Guster -Hines v. McDonald's USA, LLC
1:20-cv-00117
| N.D. Ill. | May 21, 2024Background
- Plaintiffs Victoria Guster-Hines and Domineca Neal, former McDonald’s USA employees, allege race discrimination, retaliation, and hostile work environment in violation of Title VII and §1981 against McDonald’s Corporation, McDonald’s USA, and several executives.
- Plaintiffs sought to compel testimony from non-party witness James Collins, a former McDonald’s USA executive, about his knowledge relevant to their claims, despite Collins having confidentiality and non-disparagement agreements with McDonald’s USA that include substantial financial penalties for breach.
- Collins partially refused to answer certain deposition questions, citing risk of violating his agreements and facing serious financial penalties.
- Plaintiffs moved to compel Collins to answer all certified deposition questions and to bar McDonald's from seeking sanctions against him for providing testimony.
- The Court reviewed 55 certified questions divided into categories relevant to plaintiffs’ claims; Collins had already provided five hours of deposition and would be subject to further questioning limited to two hours.
- The Court balanced Plaintiffs’ need for information against Collins’s burden as a non-party under subpoena and partially granted and denied the motion, allowing some questions and denying others as overly broad, speculative, or unduly burdensome.
Issues
| Issue | Plaintiff's Argument | Defendant's Argument (Collins/McDonald's) | Held |
|---|---|---|---|
| Whether Collins must answer all certified questions | Agreements do not confer privilege; info is relevant and protected | Testifying risks severe financial penalties; questions irrelevant | Motion granted in part; some questions allowed, others not |
| Whether McDonald’s can be barred from sanctioning Collins | Court should bar McDonald's from seeking sanctions for testimony | Plaintiffs have no standing; court lacks power to decide future disputes | Plaintiffs' motion denied; Court lacks authority |
| Whether Plaintiff may obtain confidential info over Collins’s objection | Confidentiality order suffices to protect Collins | Disclosure risk remains due to possible public evidence/admission | Confidentiality order not a shield to all penalties |
| Whether all question categories are permissible | Each set relevant to intent, impact, and retaliation claims | Many questions irrelevant, overbroad, or unduly burdensome | Only specific, narrowly tailored questions may be compelled |
Key Cases Cited
- McKevitt v.

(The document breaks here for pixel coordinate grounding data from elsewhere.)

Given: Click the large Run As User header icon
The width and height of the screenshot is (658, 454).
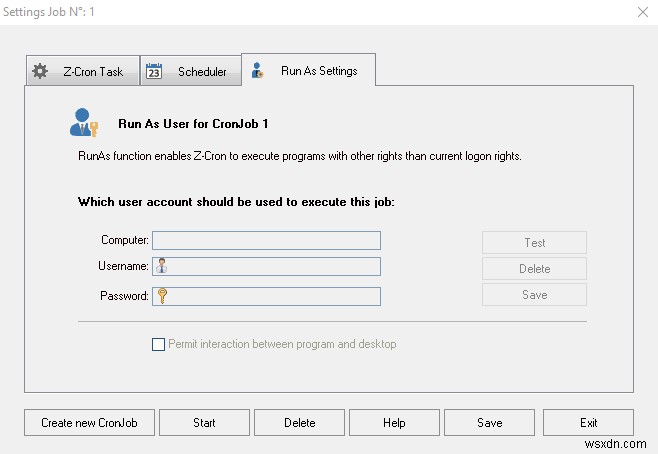Looking at the screenshot, I should click(83, 124).
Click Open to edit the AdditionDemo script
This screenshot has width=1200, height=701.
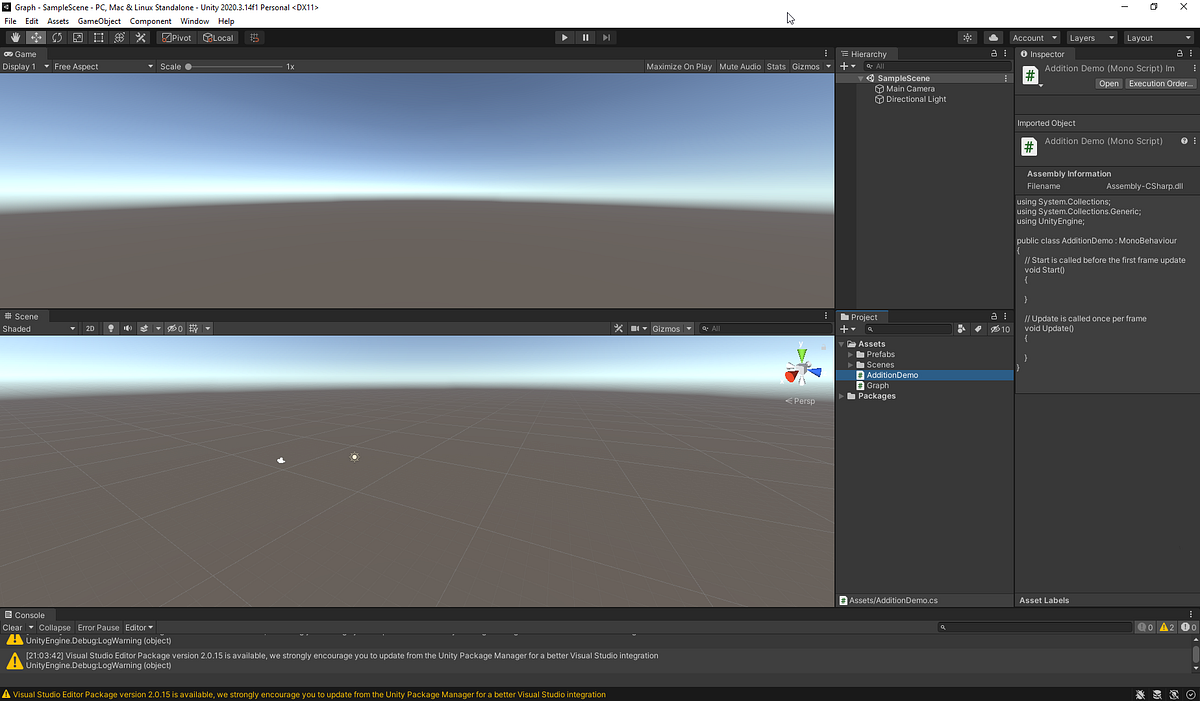coord(1108,83)
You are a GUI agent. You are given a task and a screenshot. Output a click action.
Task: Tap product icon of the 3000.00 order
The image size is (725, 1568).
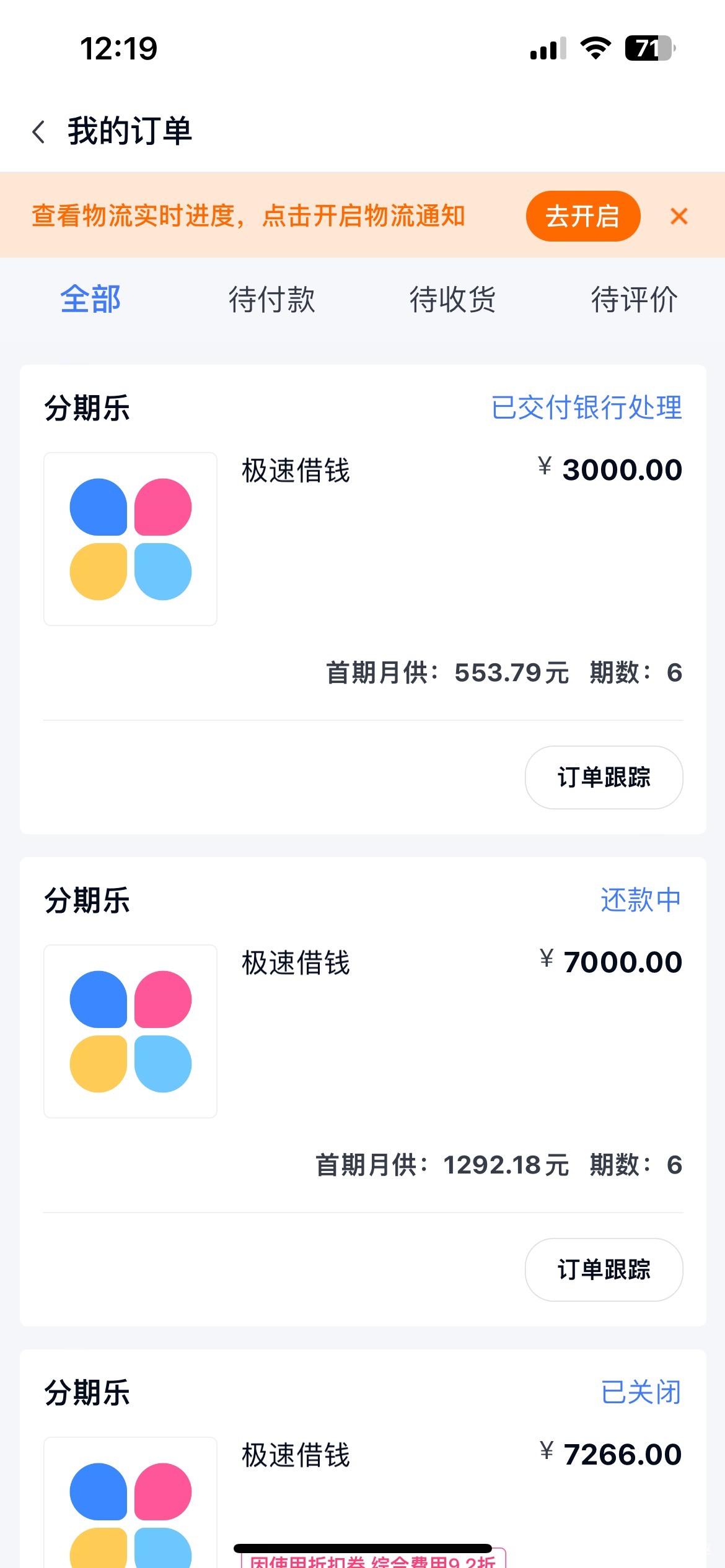click(130, 539)
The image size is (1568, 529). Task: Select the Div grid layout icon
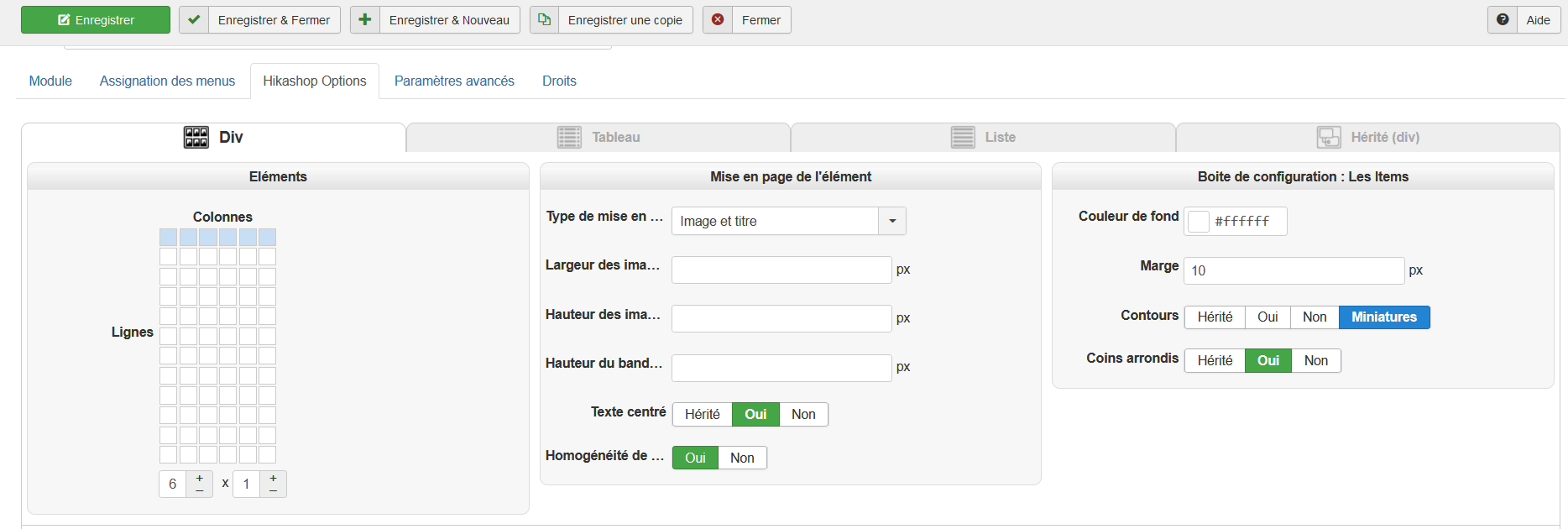(x=196, y=137)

Pallasch, 339 F.3d 530 (7th Cir. 2003) (establishes burden standard under Rule 45 for non-party subpoenas)
- Patterson v. Avery Dennison Corp., 281 F.3d 676 (7th Cir. 2002) (distinguishes Rule 26 proportionality and burden considerations)
- Geiger v. Aetna Life Ins. Co., 845 F.3d 357 (7th Cir. 2017) (discovery discretion)
- Thermal Design, Inc. v. Am. Soc’y of Heating, Refrigerating and Air-Conditioning Eng’rs., Inc., 755 F.3d 832 (7th Cir. 2014) (district judge discretion)
- Lombardi, Inc. v. Smithfield, 11 A.3d 1180 (Del. 1989) (addresses preliminary injunction standards and irreparable harm)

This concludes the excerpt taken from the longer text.